Mecz derbowy

W ramach drugiej kolejki Betclic 3. ligi rozegraliśmy spotkanie derbowe z Chełmianką Chełm. Po zaciętej walce mecz zakończył się wynikiem 1:0 na korzyść gospodarzy.

 

To był ciężki mecz, pełen walki. Chełmianka zagroziła nam tylko raz, przy strzale Korbeckiego, po którym był rzut rożny, a my straciliśmy bramkę. Stworzyliśmy więcej sytuacji, ale fakty są takie, że przegraliśmy. Musimy teraz, tak jak powiedziałem drużynie w szatni, zachować się jak prawdziwi mężczyźni i stawić czoła sytuacji, w której się znajdujemy.
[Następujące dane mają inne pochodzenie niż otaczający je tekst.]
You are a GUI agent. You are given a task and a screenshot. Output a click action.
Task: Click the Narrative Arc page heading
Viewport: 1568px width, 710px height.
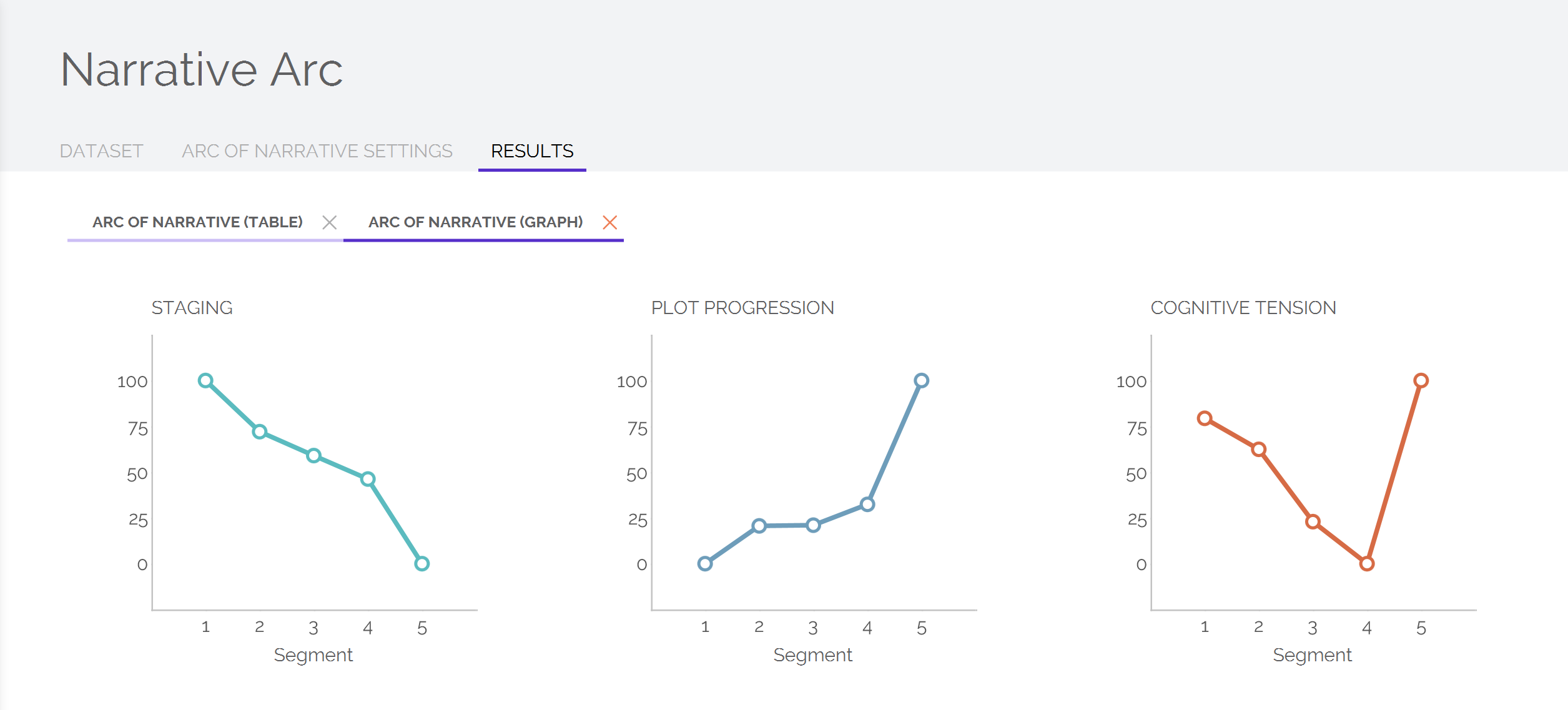(202, 70)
Nie będziemy zmieniać ani wywracać do góry nogami tego, co robimy. Nadal będziemy konsekwentnie pracować, wierząc, że ciężka praca przyniesie nam korzyści w postaci dobrych wyników – powiedział po meczu trener Wojciech Makowski.

 

Jesteśmy źli, bo nie lubimy przegrywać, zwłaszcza takiego meczu, w którym mieliśmy więcej sytuacji. Chełmianka miała jedną sytuację, po której był rzut rożny, w którym straciliśmy bramkę. Czujemy sportową złość, ale pracujemy dalej, nie ma co się załamywać – robimy swoje. Musimy teraz udowodnić, że potrafimy wyjść na boisko i wygrać. Tę porażkę derbową, która na pewno była ważna dla kibiców, ale i dla nas, musimy przyjąć na klatę jak prawdziwi mężczyźni, a potem wyjść na następny mecz i go wygrać. Takie są fakty – przegraliśmy mecz i musimy walczyć dalej – powiedział Wojciech Kalinowski.

 

Chełmianka Chełm – Avia Świdnik 1:0 (1:0)

Bramka: Piekarski (30).

Chełmianka: Jerke – Ofiara (63 Wiatrak), Cichocki, Sarnowski, Zmorzyński, Piekarski (63 Misztal), Pek, Klec (80 Stępień), Korbecki, Karbownik (70 Romanowicz), Mroczek (70 Kasprzyk).

Avia: Murawski – Letkiewicz, Machała, Rozmus, Popiołek (63 Zawadzki), Uliczny, Tkaczyk (58 Wróblewski), Kalinowski (70 Marek), Galara (46 Maj), Małecki, Paluchowski (63 Szczygieł).